L'intervento secondo noi più interessante è stato quello dell'ospite norvegese, la dottoressa Wickson del Genok-Center for Biosafety di Tromso, che ha affrontato gli aspetti etici della definizione degli obiettivi di protezione nella valutazione del rischio ambientale e della necessità di armonizzare il concetto di cosa è veramente importante in natura e perché deve essere protetto.
L'approccio utilizzato dall'Efsa nel definire gli obiettivi di protezione degli ecosistemi in quanto conferiscono alla natura un puro valore strumentale, non riconosce il valore di “Servizi ecosistemici”1 per le specie diverse dall'uomo, usa un approccio troppo polarizzato su una visione ingegneristica ed economica della questione, in sintesi non considera l'aspetto culturale della protezione dell'ambiente.

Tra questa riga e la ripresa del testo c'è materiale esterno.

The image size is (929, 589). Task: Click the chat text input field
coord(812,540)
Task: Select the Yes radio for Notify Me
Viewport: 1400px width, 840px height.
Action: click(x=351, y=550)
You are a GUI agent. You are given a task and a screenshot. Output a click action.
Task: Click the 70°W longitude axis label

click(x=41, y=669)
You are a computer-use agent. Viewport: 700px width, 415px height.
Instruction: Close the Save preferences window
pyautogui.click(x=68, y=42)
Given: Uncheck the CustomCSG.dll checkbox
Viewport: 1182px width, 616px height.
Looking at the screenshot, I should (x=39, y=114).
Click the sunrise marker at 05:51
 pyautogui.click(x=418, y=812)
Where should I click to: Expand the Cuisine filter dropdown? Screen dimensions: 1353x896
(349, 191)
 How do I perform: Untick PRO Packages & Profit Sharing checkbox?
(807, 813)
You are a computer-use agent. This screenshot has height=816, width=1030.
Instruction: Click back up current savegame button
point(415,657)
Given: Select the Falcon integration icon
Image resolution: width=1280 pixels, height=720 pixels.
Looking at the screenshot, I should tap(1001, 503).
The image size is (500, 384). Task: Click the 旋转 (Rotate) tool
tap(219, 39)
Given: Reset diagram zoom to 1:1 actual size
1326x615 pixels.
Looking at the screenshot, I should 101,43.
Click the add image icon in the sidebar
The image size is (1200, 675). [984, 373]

Tutto ciò è probabilmente dovuto a carenze normative in materia, lacuna che dovrà essere colmata al più presto, visto il conflitto tuttora in essere tra la visione idilliaca del risultato delle valutazioni ambientali condotte dall'Efsa su quasi tutti gli Ogm e le resistenze di moltissimi stati europei alla loro introduzione.

Per saperne di più
  1. Annual report of the EFSA Scientific Network for Risk Assessment of GMOs for 2013.
1“Ecosystem services” I Servizi ecosistemici, dall'inglese "ecosystem services", sono, secondo la definizione data dal Millennium Ecosystem Assessment (MA, 2005), "i benefici multipli forniti dagli ecosistemi al genere umano" (da wikipedia).